**Record extracts**
-.-.-

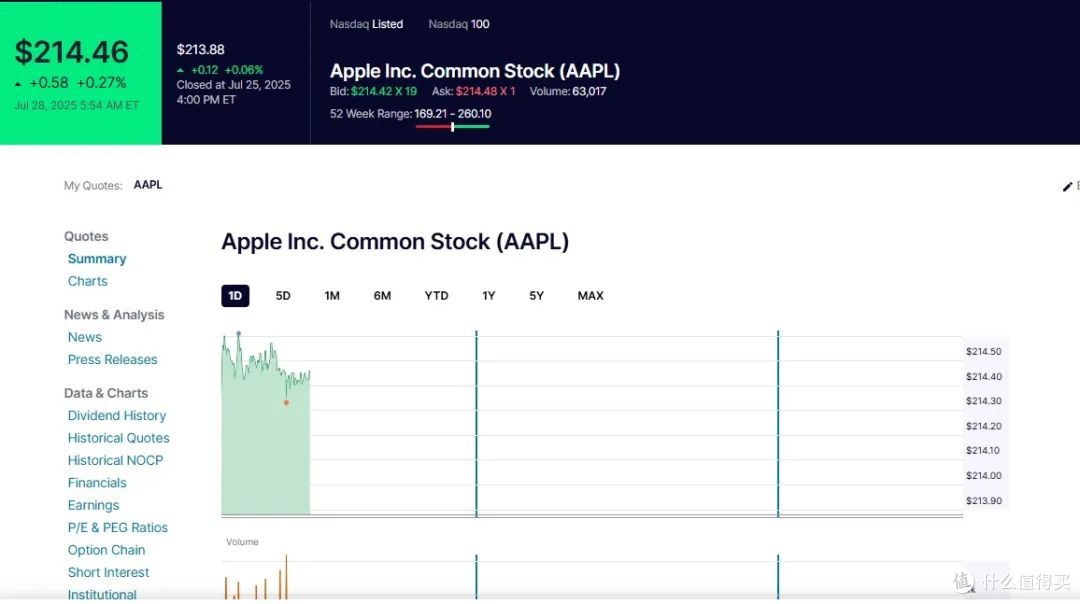Click the orange low-point marker on chart

(287, 403)
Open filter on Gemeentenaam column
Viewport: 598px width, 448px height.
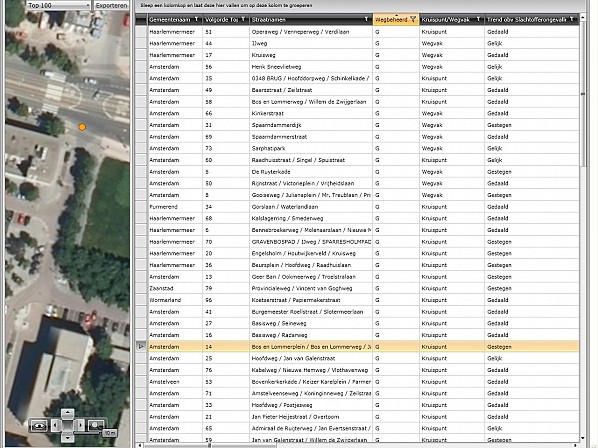[196, 19]
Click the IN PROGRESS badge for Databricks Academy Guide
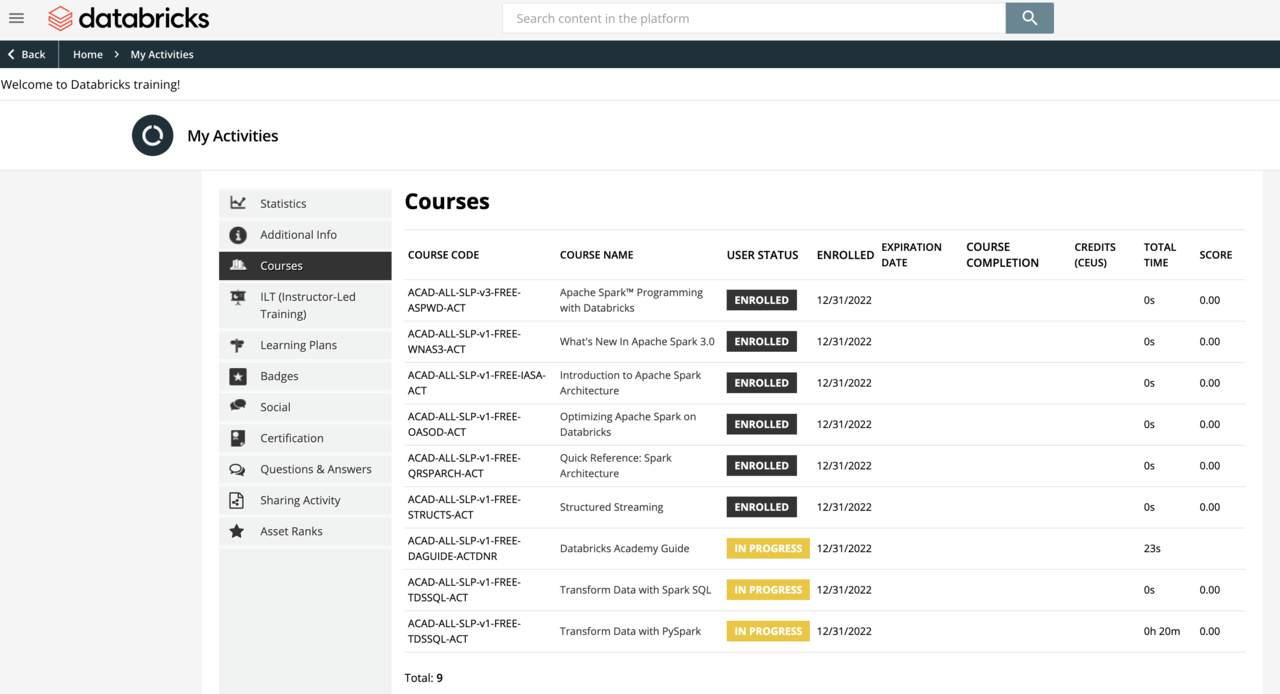1280x694 pixels. click(767, 548)
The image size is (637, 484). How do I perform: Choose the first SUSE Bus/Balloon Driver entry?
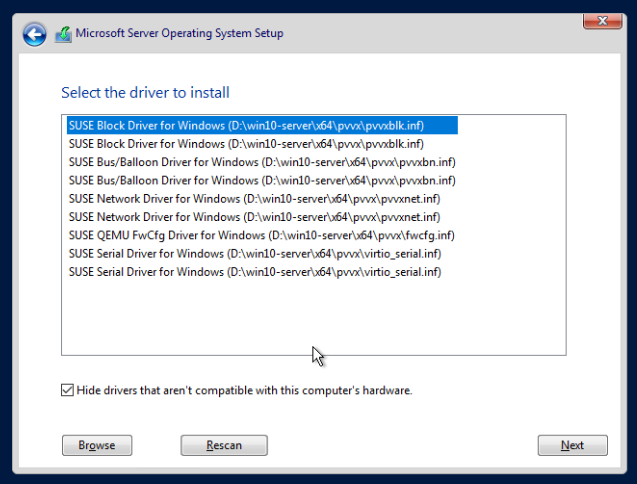[x=261, y=162]
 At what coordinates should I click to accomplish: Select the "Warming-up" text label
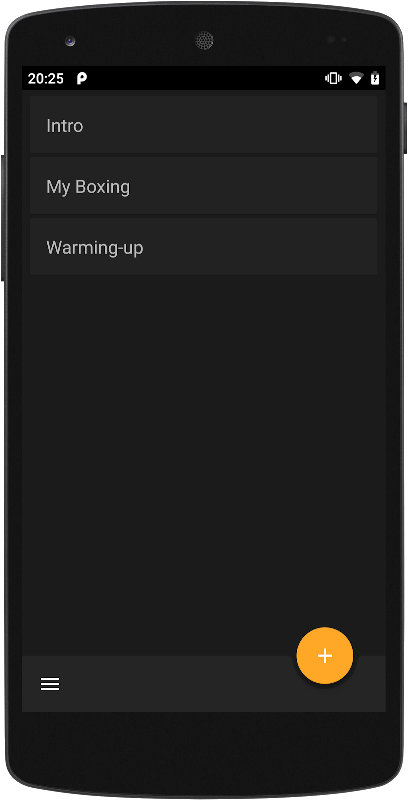(x=95, y=248)
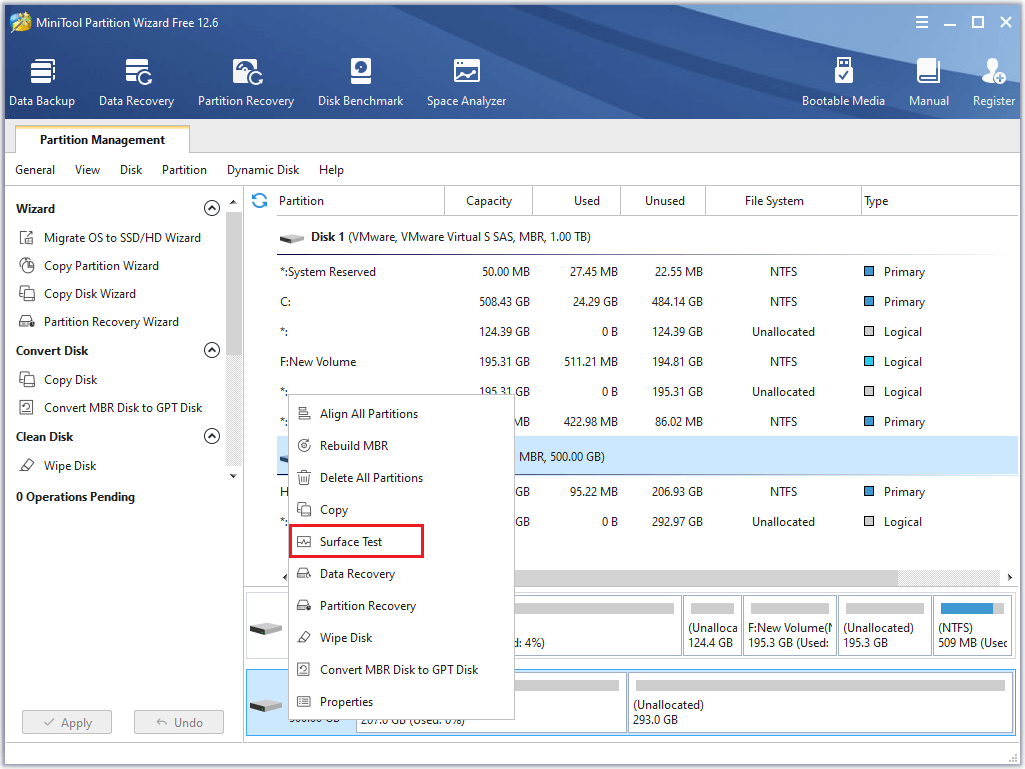Switch to the Partition Management tab
The image size is (1025, 769).
pos(102,140)
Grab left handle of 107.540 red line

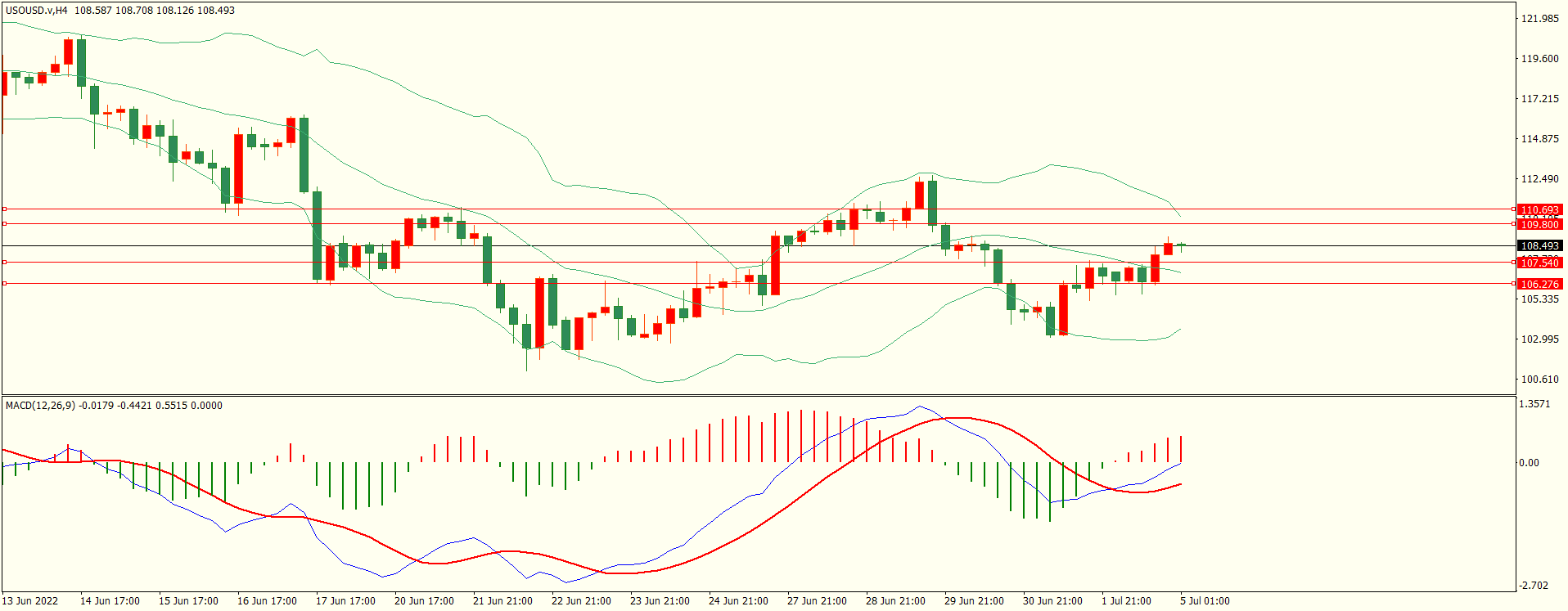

-.-.-

**What you will do**
Take the line with "At what coordinates" and each line after it through the end of the material above, and reproduce them exactly, both ends included, without pictures.

**Written solution**
 At what coordinates should I click to accomplish: Select the "Warming-up" text label
(x=95, y=248)
Switch to the Partition Management tab
The image size is (1025, 769).
pos(102,140)
Grab left handle of 107.540 red line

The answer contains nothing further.